### GOAL OF THE EXERCISE
Reproduce exactly, from the data that follows, the line with "588x588 pixels.", the line with "Add a condition", and every line that lies between them.
===
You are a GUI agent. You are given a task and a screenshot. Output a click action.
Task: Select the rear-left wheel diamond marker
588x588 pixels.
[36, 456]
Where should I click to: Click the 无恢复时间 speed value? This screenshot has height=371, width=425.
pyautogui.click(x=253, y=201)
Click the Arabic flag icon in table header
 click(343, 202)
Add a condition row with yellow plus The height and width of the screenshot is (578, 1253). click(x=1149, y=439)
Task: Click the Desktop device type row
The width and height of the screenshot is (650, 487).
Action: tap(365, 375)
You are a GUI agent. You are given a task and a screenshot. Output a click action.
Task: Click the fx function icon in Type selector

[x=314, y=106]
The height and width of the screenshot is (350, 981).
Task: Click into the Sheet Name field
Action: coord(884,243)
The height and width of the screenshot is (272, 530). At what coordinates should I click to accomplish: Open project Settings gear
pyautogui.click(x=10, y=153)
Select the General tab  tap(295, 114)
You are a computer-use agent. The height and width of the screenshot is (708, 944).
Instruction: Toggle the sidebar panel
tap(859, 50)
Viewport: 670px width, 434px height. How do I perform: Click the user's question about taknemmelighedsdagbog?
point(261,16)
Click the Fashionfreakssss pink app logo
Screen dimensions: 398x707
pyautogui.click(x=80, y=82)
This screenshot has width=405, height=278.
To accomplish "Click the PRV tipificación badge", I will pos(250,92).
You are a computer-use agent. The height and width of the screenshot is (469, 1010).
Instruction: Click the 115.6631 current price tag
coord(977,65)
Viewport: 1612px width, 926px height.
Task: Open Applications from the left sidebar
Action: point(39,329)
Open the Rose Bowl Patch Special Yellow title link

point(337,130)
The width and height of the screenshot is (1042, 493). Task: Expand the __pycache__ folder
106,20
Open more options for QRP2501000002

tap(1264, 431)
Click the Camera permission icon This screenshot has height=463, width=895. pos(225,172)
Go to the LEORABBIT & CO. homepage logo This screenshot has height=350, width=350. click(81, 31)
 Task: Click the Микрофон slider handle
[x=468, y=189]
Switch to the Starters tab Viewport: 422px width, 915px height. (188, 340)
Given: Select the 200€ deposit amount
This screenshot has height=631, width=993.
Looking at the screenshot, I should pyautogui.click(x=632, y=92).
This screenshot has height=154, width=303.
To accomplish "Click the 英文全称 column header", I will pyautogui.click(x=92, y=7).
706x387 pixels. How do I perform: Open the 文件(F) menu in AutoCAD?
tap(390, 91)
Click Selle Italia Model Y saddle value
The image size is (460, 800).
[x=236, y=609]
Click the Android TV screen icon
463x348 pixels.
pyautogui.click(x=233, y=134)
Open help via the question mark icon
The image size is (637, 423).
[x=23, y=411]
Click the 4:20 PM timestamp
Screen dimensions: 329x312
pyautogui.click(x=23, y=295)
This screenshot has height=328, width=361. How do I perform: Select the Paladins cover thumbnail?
===
### RESULT OF THE EXERCISE
588x588 pixels.
[36, 456]
Where should I click to: Click the 无恢复时间 speed value? This screenshot has height=371, width=425.
pyautogui.click(x=253, y=201)
Click the Arabic flag icon in table header
 click(343, 202)
Add a condition row with yellow plus The height and width of the screenshot is (578, 1253). click(x=1149, y=439)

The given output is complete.